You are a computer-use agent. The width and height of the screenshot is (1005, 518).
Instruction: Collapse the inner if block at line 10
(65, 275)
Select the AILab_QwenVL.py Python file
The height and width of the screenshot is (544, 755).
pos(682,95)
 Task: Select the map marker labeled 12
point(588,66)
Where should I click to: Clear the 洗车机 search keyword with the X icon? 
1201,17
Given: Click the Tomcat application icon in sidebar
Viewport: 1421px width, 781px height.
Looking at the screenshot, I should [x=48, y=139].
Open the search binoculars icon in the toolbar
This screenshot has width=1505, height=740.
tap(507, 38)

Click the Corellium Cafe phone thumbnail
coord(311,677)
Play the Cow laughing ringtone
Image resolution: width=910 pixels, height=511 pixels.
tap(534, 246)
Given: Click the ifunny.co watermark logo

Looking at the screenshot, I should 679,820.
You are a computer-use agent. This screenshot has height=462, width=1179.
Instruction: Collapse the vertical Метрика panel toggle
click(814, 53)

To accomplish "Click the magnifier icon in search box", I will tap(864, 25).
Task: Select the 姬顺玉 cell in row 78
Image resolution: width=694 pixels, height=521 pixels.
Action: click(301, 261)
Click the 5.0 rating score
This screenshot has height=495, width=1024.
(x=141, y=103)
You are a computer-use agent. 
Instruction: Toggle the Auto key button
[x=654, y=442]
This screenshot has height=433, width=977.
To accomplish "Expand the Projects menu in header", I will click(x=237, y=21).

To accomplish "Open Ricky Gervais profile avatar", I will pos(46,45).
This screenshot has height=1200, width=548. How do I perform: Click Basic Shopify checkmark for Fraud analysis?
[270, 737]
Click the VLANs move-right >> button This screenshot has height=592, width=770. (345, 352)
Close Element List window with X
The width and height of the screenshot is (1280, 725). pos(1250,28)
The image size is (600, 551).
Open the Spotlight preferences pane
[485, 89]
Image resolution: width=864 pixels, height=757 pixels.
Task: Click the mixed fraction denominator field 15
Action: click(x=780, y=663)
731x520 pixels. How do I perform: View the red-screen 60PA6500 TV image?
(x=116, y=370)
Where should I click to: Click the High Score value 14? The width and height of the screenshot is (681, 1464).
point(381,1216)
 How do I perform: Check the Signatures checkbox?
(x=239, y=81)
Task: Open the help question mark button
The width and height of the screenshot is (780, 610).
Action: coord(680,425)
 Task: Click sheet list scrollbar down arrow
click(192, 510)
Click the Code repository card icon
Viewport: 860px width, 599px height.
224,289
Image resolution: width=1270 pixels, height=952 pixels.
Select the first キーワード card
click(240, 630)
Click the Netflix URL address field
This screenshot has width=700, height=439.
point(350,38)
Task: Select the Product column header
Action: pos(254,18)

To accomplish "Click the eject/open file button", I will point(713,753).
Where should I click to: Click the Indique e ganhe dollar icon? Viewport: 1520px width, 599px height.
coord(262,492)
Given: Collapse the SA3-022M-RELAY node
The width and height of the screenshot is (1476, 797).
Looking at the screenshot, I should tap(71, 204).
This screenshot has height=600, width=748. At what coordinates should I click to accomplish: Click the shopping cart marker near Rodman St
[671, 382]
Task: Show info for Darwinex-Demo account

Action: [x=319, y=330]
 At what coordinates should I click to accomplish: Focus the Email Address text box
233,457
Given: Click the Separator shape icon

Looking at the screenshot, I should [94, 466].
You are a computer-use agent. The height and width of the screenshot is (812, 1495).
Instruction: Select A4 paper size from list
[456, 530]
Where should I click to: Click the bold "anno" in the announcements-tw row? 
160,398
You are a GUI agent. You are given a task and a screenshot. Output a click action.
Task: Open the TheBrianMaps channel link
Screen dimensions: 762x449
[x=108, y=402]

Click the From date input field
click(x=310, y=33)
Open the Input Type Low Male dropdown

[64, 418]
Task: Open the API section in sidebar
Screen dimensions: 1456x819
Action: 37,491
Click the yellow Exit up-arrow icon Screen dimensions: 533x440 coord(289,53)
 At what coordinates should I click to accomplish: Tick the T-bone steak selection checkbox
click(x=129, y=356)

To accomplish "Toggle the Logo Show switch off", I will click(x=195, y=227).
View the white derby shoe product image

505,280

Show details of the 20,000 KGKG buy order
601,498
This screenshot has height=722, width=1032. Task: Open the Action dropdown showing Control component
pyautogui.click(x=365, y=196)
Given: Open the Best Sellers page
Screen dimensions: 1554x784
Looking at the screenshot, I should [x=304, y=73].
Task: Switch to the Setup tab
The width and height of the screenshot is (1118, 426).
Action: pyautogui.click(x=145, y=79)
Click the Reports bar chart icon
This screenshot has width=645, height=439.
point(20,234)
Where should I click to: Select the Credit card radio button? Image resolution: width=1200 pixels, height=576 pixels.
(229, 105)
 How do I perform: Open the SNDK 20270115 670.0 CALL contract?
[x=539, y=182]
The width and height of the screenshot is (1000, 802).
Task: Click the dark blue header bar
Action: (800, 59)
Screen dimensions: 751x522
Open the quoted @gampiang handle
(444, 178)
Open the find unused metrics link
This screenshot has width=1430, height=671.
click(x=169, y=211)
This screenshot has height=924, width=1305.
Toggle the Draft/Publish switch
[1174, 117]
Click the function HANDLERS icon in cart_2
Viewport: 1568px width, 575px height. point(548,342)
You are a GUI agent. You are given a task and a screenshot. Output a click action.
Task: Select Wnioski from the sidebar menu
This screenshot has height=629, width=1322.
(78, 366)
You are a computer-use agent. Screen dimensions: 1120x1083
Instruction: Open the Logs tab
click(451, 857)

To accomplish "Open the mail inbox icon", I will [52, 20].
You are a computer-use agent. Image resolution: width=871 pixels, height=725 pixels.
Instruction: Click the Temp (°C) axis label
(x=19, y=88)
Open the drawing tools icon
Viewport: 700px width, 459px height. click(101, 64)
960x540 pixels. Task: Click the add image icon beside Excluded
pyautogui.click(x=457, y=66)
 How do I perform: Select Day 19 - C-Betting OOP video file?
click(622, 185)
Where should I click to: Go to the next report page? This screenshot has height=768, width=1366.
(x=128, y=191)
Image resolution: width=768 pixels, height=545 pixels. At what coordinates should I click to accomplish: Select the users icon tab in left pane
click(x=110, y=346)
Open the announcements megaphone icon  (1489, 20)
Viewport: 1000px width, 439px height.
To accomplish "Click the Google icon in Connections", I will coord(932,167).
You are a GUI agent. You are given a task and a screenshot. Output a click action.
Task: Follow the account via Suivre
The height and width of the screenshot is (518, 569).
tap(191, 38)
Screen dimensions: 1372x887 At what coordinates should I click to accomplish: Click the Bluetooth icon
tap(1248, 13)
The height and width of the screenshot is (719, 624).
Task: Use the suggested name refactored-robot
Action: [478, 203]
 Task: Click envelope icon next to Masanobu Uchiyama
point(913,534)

++++++++

List, from the entries above, every line in which the word "menu" shows up.

To accomplish "Expand the Projects menu in header", I will click(x=237, y=21).
Task: Select Wnioski from the sidebar menu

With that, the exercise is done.